It’s not new that Republicans oppose the idea that closing a prison that has been for years now a symbol of U.S. disregard for human rights would be in the interests of the United States, having blocked administration proposals several times. And now, Republicans are already shooting down Obama’s renewed push, mostly based on previous proposals to transport detainees to “supermax” prisons in the United States:
- Senate Minority Leader Mitch McConnell (R-KY): “There is wide, bipartisan opposition in Congress to the president’s goal of moving those terrorists to American cities and towns.”
- Sen. Lindsay Graham (R-SC): “[The detainees are] individuals hell-bent on our destruction and destroying our way of life.”
- Sen. Richard Shelby (R-AL): “All of the prisoners housed at Guantanamo are terrorists. They pose an obvious threat to our national security, and they should not be allowed to set foot on our soil.”
- Sen. Lamar Alexander (R-TN): “The American people expect us to keep them safe. I have yet to hear one good reason why moving these terrorists from off our shores right into the heart of our country makes us safer.”
- Rep. Marsha Blackburn (R-TN): “The president needs to realize that the Global War on Terrorism did not end with the killing of Osama bin Laden. The Boston bombing is a sharp reminder that there is still a clear and present threat to our American way of life from those that mean us harm.”
- Rep. Jimmy Duncan (R-TN): “[Detainees] are not U.S. citizens and should not be given the same rights and privileges as if they were. […] I do not support any plan for these prisoners that puts them on U.S. soil.”
The insistence that Guantanamo’s current population of 166 detainees must remain in place rather than reach U.S. soil is in itself based on a flawed premise. More than 200 international terrorists are currently serving out sentences in super-maximum security facilities in the United States, and — counter to GOP theories about the consequences of transferring detainees to the mainland — no convicted terrorist has escaped or attacked a prison in the U.S.
While Democrats are largely remaining silent on the issue thus far, not all Republicans are opposed to closing down the prison, with some seeming willing to work with the President on its closure — so long as they aren’t the ones that have to propose solutions. “I don’t agree with the reasons that have been offered, that they outweigh the use of Guantanamo,” Sen. Kelly Ayotte (R-NH) told the Wall Street Journal, but maintained that she would be willing to work with the administration should they propose a new detention policy. Rep. Howard “Buck” McKeon — chair of the House Armed Services Committee — made a similar point in an op-ed this weekend, demanding a new detention suggestion from Obama before Gitmo can be closed.

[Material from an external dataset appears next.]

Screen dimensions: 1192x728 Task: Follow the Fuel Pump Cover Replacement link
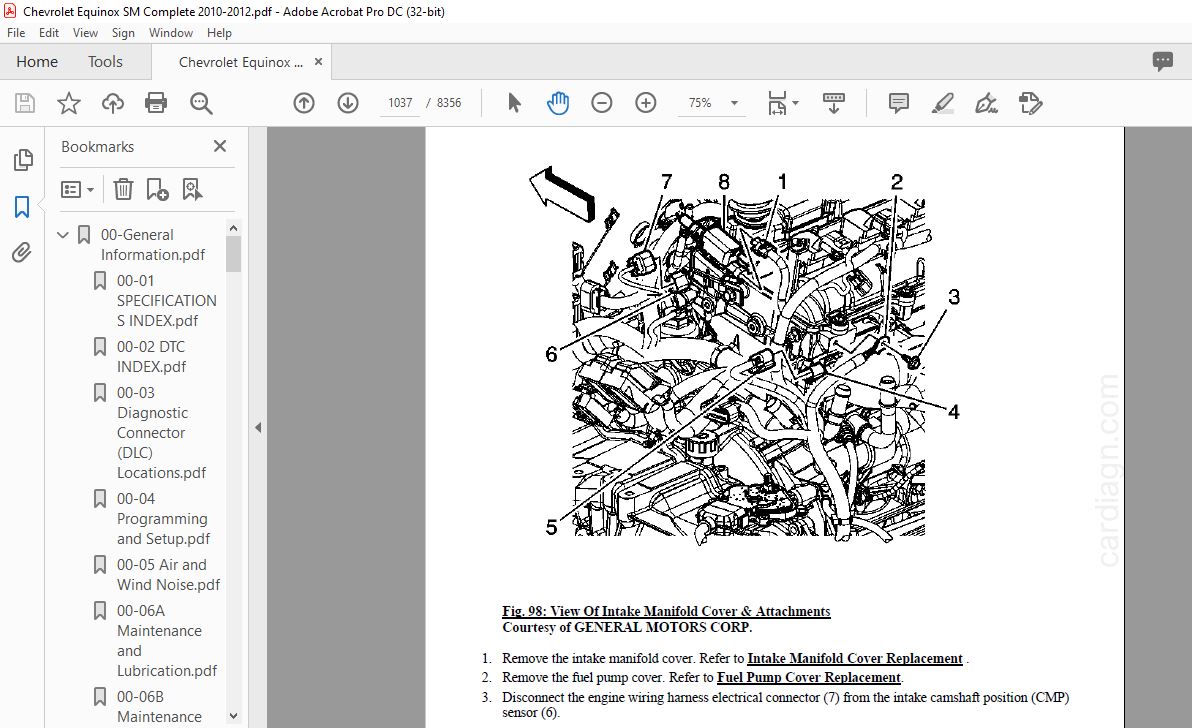pos(808,677)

Obama made his comments regarding Gitmo’s eventual closure at a press conference last week when asked about the ongoing hunger strike among the detainees imprisoned there. “I’ve asked my team to review everything that’s currently being done in Guantanamo, everything that we can do administratively and I’m going to reengage with Congress to try to make the case that this is not something that’s in the best interests of the American people,” Obama said at the time.
Given the intransigence of Republicans, President Obama may be forced to go around Congress to release some Gitmo detainees. Several options are available to Obama including, as CAP expert Ken Gude pointed out, utilizing his authority to transfer detainees cleared for release from Gitmo to custody in their country of origin.